Extract from ABC News
The streets in Gaza where children played and trees crowded for space on median strips are now little more than rubble.
In the six months since the October 7 Hamas attack and ensuing bombardment of the Gaza Strip by Israel, parts of cities including Rafah and Khan Younis are in ruins.
Hamas seized 253 people during the October attack, and according to Israeli tallies killed 1,200 others. More than 100 people are still being held hostage.
Gaza's health ministry says more than 33,100 Palestinians have been killed in the Israeli response.
Drone footage released by Reuters shows the extent of the damage.
In one shot, taken in a Gaza City refugee camp in July, children ride their bikes together through the narrow streets.
At the time, the United Nations Relief and Works Agency (UNRWA) said the camp's population was more than 90,000 people.
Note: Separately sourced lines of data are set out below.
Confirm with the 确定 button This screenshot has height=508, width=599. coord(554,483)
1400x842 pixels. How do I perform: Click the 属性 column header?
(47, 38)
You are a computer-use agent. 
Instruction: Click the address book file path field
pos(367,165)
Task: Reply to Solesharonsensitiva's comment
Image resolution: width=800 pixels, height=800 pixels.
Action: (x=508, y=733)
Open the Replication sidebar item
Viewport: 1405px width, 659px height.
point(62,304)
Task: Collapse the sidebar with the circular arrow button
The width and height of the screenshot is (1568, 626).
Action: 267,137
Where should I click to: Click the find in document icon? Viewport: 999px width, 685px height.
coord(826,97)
Aerial footage in the same Reuters video shows the hundreds of crowded apartment buildings along the shoreline of the Mediterranean Sea.
Very little remains now of those same buildings — clips taken in late 2023 and early 2024 show mosque domes rising up out of the wreckage and entire neighbourhoods destroyed.
In Rafah, where green spaces were once dotted around orderly city streets, displaced Palestinians build shelters wherever there is free space.
As the camera lens rises, the rows of tents seem to extend further and further out towards that same blue stretch of coastline.
Half a year since the conflict escalated, Palestinians returning home to salvage what they can find their homes and cities unrecognisable.
More than 60 per cent of Gaza's residential buildings have been damaged or destroyed, according to the United Nations Office for the Coordination of Humanitarian Affairs.
When it comes to commercial buildings, that figure rises to more than 80 per cent.
The World Bank's interim damage assessment, released in March, says: "More than 1 million people have lost their homes."
"Health service delivery is experiencing major disruptions as nearly 84 per cent of health facility buildings have been destroyed or damaged," the report says.
"And those remaining lack access to medicines, ambulances, basic lifesaving treatments, electricity and water.
"The education system has completely collapsed, with all children out of school and most schools being used as shelter for internally displaced people (IDP).
"An estimated 17,000 children have been separated from their families, rendering them particularly vulnerable to various forms of exploitation and abuse.
"Owing to pervasive trauma linked to the ongoing violence mental health has deteriorated severely especially among the vulnerable including women, children, the elderly, and persons with disabilities."
In Khan Younis, a woman clambers over collapsed concrete slabs atop a mountain of her home's wreckage.
Her son crawls on all fours into a hollow under the rubble and twisted rebar, clearing away concrete blocks.
"There are no words to describe the pain inside me," she says, her voice breaking.
"Our memories, our dreams, our childhood here, our family … It's all gone."